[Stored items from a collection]
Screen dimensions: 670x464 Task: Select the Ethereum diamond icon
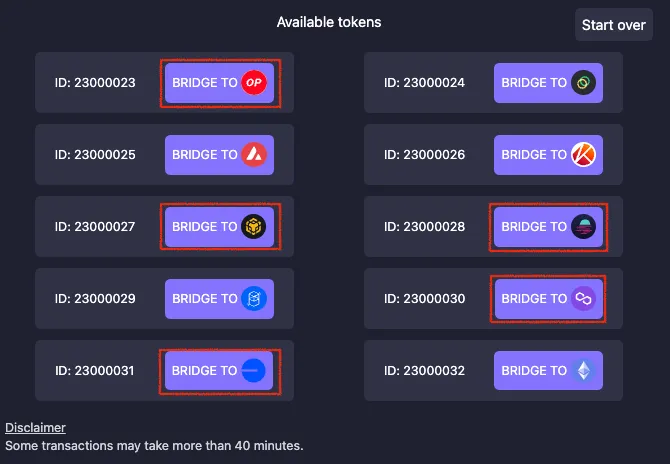[584, 370]
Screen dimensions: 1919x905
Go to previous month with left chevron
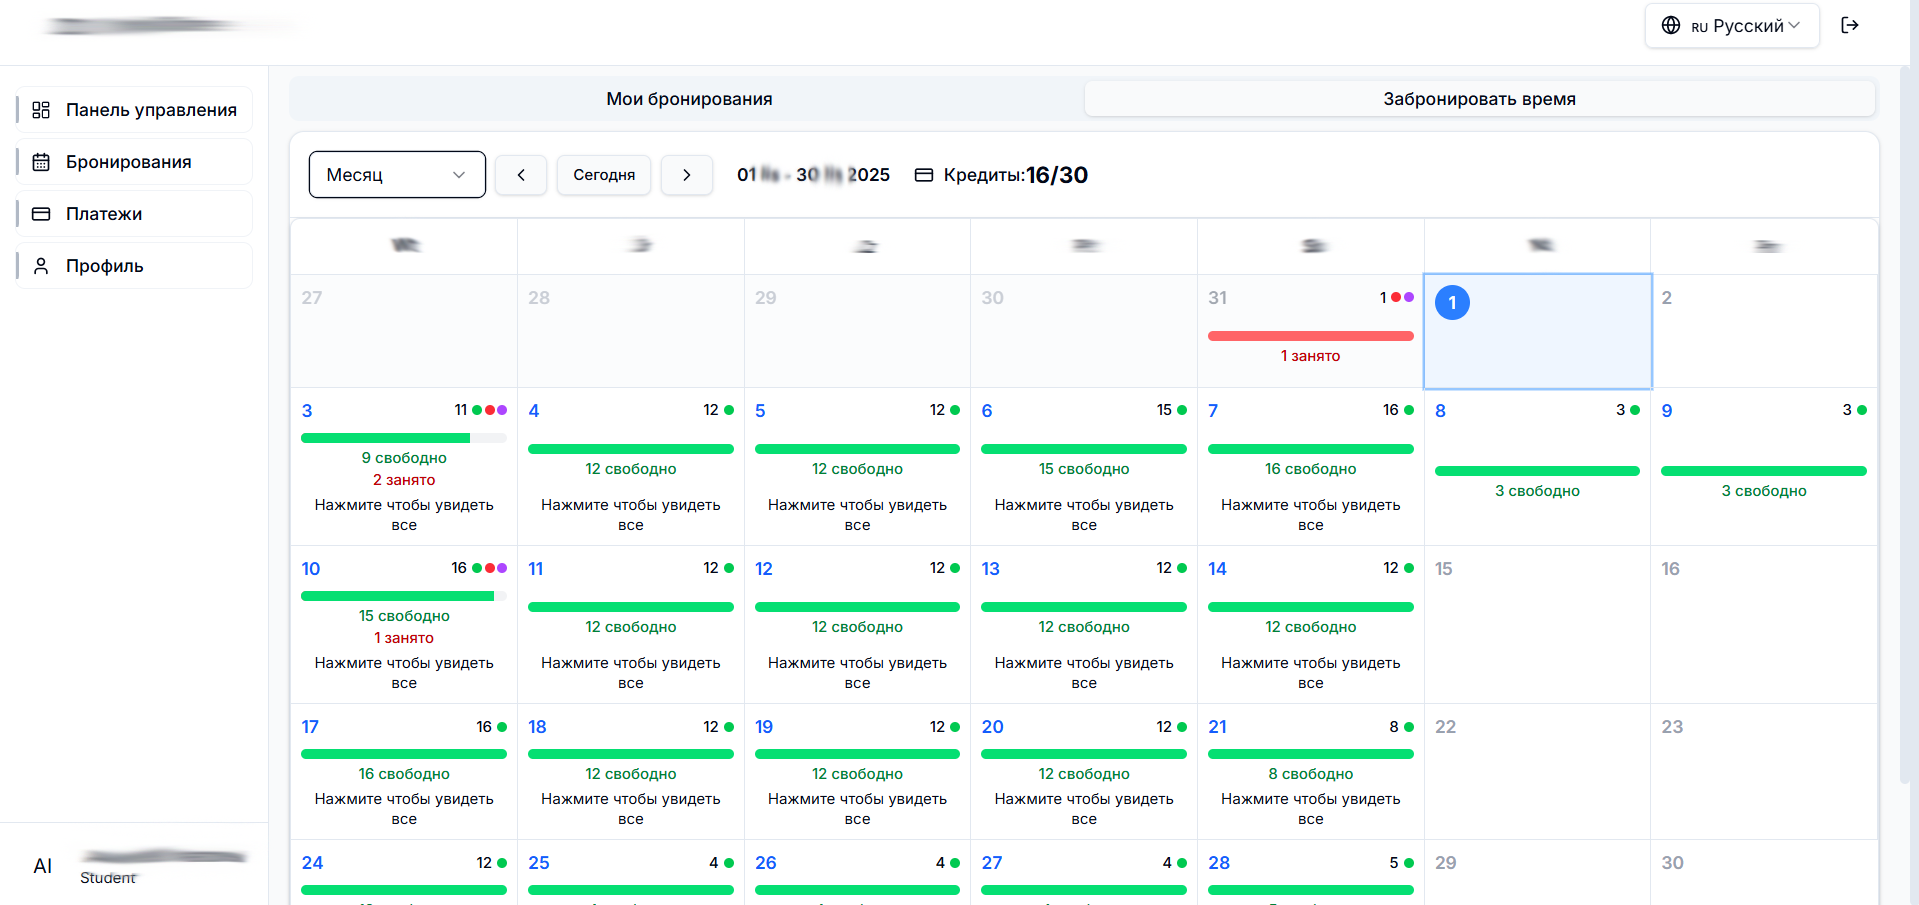(x=521, y=175)
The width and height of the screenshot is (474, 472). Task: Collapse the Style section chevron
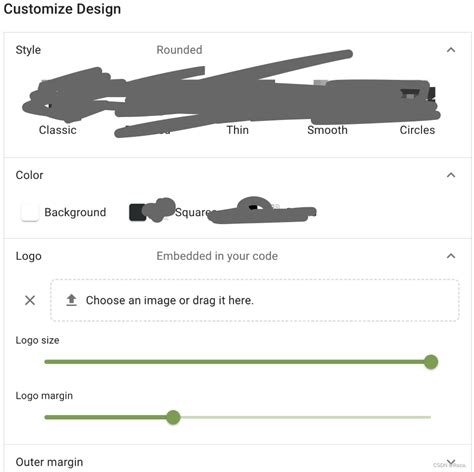(x=451, y=50)
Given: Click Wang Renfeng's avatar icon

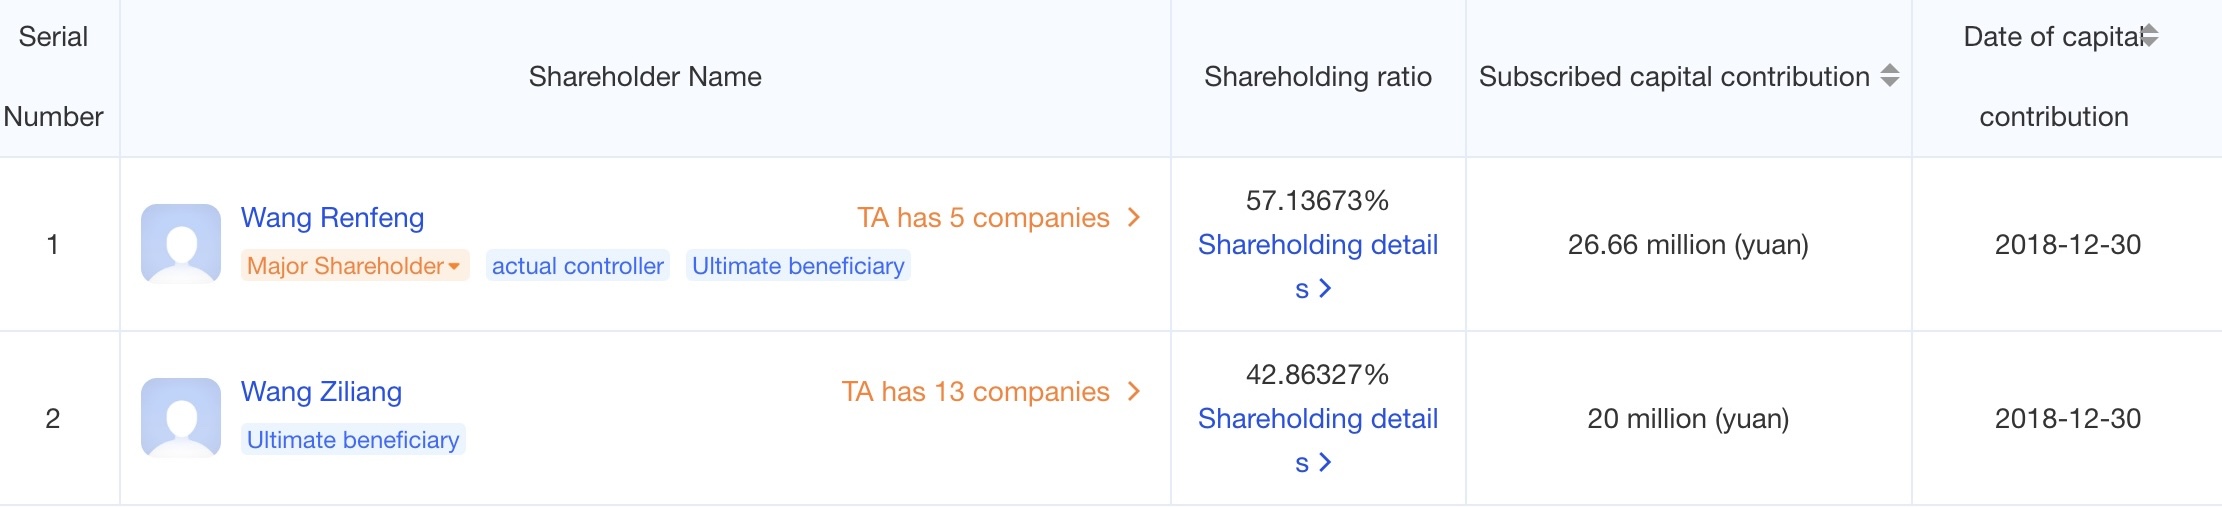Looking at the screenshot, I should [x=181, y=244].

- WHAT IS BEING ASKED
Give the data again exactly as it stands, apart from the pictures.

- FINISHED EXERCISE
Screen dimensions: 670x464 Task: Select the Ethereum diamond icon
[584, 370]
Screen dimensions: 1919x905
Go to previous month with left chevron
(x=521, y=175)
The width and height of the screenshot is (474, 472). Task: Collapse the Style section chevron
(x=451, y=50)
Given: Click Wang Renfeng's avatar icon

Looking at the screenshot, I should [x=181, y=244].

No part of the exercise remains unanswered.